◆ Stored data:
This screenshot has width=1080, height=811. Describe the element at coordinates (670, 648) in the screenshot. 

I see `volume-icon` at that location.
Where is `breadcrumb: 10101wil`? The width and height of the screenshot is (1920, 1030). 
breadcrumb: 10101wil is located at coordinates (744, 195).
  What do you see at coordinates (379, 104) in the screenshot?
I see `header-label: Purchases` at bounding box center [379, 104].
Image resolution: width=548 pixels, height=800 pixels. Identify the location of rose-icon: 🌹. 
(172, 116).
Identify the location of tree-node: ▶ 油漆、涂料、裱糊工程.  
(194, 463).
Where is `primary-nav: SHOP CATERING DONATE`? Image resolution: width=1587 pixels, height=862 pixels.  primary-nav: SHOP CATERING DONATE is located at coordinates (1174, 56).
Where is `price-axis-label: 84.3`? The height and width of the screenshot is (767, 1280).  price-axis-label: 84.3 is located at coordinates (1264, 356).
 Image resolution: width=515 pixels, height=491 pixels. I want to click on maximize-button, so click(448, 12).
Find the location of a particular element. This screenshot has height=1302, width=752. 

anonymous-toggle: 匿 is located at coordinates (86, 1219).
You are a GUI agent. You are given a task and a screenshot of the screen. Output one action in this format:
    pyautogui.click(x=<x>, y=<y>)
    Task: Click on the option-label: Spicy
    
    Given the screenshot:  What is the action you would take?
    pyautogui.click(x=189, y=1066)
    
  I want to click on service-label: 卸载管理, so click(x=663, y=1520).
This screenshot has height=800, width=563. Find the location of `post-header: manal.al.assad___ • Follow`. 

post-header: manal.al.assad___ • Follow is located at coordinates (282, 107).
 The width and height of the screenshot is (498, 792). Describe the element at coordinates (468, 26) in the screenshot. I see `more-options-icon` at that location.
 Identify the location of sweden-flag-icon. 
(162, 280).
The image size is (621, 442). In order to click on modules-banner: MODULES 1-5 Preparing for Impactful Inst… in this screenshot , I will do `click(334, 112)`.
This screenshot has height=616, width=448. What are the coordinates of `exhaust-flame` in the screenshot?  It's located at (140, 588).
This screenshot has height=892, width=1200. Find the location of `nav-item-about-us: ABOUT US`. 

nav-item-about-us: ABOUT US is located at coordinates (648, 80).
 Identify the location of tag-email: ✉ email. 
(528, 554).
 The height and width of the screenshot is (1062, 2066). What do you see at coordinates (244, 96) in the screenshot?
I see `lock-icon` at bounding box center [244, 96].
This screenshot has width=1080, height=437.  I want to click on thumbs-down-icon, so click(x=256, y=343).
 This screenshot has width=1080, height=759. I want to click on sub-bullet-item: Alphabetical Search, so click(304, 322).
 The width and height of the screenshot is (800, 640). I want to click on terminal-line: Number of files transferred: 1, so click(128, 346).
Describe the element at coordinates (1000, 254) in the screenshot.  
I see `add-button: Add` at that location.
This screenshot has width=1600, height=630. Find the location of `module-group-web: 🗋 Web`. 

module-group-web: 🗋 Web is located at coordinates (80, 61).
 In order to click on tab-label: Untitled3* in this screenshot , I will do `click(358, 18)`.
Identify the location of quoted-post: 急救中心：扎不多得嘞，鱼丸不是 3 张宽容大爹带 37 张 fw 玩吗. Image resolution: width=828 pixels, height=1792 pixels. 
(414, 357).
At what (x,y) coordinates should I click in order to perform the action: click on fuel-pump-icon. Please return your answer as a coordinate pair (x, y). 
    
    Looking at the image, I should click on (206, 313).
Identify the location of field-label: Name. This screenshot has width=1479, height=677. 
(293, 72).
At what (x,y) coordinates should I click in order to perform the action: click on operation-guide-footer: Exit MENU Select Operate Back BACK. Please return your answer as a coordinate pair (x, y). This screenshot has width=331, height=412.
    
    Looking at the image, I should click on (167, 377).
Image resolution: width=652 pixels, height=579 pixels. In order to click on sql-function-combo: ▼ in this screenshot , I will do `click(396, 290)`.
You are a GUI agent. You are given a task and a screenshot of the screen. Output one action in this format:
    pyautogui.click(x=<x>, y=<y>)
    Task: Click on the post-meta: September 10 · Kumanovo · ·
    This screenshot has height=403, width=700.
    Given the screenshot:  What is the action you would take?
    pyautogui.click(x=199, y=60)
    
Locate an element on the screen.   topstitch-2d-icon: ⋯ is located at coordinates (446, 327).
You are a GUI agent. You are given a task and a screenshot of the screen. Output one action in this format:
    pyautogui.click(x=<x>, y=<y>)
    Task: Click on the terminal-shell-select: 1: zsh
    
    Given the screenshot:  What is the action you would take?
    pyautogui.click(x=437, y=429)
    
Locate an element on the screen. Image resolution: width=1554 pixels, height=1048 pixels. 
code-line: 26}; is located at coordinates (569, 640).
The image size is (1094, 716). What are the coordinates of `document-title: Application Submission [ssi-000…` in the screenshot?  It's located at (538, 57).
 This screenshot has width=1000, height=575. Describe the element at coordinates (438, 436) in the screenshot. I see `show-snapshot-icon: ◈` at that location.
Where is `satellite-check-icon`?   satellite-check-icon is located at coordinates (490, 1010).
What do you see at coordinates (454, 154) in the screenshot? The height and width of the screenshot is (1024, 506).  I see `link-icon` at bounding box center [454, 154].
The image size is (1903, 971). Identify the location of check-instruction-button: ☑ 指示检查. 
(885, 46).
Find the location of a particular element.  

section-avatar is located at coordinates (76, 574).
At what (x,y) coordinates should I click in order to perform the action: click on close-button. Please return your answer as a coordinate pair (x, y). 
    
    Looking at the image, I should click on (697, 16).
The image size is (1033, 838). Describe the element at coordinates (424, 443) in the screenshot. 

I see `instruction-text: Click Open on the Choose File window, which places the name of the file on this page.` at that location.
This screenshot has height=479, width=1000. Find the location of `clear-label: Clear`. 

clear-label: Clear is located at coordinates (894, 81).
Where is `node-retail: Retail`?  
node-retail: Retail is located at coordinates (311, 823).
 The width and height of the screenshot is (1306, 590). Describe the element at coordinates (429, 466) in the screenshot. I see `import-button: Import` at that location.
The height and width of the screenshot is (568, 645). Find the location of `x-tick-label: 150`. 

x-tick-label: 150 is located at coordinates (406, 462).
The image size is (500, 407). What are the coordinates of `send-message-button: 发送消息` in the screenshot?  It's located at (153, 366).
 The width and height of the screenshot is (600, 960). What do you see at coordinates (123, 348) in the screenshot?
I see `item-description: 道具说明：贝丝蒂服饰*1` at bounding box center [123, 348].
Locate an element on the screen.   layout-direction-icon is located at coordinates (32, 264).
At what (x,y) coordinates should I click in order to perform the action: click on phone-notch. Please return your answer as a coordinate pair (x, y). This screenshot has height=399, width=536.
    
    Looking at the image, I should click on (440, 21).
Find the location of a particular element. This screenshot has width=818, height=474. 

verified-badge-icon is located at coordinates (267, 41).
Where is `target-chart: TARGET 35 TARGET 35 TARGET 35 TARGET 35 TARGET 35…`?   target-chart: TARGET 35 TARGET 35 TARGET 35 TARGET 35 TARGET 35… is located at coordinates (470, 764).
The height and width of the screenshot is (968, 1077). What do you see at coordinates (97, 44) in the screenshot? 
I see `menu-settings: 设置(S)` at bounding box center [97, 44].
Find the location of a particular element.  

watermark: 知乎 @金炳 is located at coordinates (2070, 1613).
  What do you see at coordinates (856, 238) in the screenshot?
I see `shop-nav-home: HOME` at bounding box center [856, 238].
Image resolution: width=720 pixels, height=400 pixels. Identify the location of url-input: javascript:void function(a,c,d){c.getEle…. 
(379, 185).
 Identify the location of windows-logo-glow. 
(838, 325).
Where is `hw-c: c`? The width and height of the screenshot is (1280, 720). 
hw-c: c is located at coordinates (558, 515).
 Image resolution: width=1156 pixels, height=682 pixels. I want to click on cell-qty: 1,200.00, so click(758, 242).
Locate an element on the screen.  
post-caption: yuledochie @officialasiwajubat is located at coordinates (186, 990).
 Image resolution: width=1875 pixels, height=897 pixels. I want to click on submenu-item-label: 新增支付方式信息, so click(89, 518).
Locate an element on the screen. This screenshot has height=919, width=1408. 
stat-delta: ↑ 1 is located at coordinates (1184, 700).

◆ What this task involves:
Copy out the rows unchanged, beginning with the line that contains "This screenshot has width=1080, height=437." and continuing through the line that contains "Looking at the image, I should click on (167, 377).", with both of those lines included.

◆ Answer box:
This screenshot has width=1080, height=437.  I want to click on thumbs-down-icon, so click(x=256, y=343).
 This screenshot has width=1080, height=759. I want to click on sub-bullet-item: Alphabetical Search, so click(304, 322).
 The width and height of the screenshot is (800, 640). I want to click on terminal-line: Number of files transferred: 1, so click(128, 346).
Describe the element at coordinates (1000, 254) in the screenshot.  
I see `add-button: Add` at that location.
This screenshot has width=1600, height=630. Find the location of `module-group-web: 🗋 Web`. 

module-group-web: 🗋 Web is located at coordinates (80, 61).
 In order to click on tab-label: Untitled3* in this screenshot , I will do `click(358, 18)`.
Identify the location of quoted-post: 急救中心：扎不多得嘞，鱼丸不是 3 张宽容大爹带 37 张 fw 玩吗. Image resolution: width=828 pixels, height=1792 pixels. 
(414, 357).
At what (x,y) coordinates should I click in order to perform the action: click on fuel-pump-icon. Please return your answer as a coordinate pair (x, y). 
    
    Looking at the image, I should click on (206, 313).
Identify the location of field-label: Name. This screenshot has width=1479, height=677. 
(293, 72).
At what (x,y) coordinates should I click in order to perform the action: click on operation-guide-footer: Exit MENU Select Operate Back BACK. Please return your answer as a coordinate pair (x, y). This screenshot has width=331, height=412.
    
    Looking at the image, I should click on (167, 377).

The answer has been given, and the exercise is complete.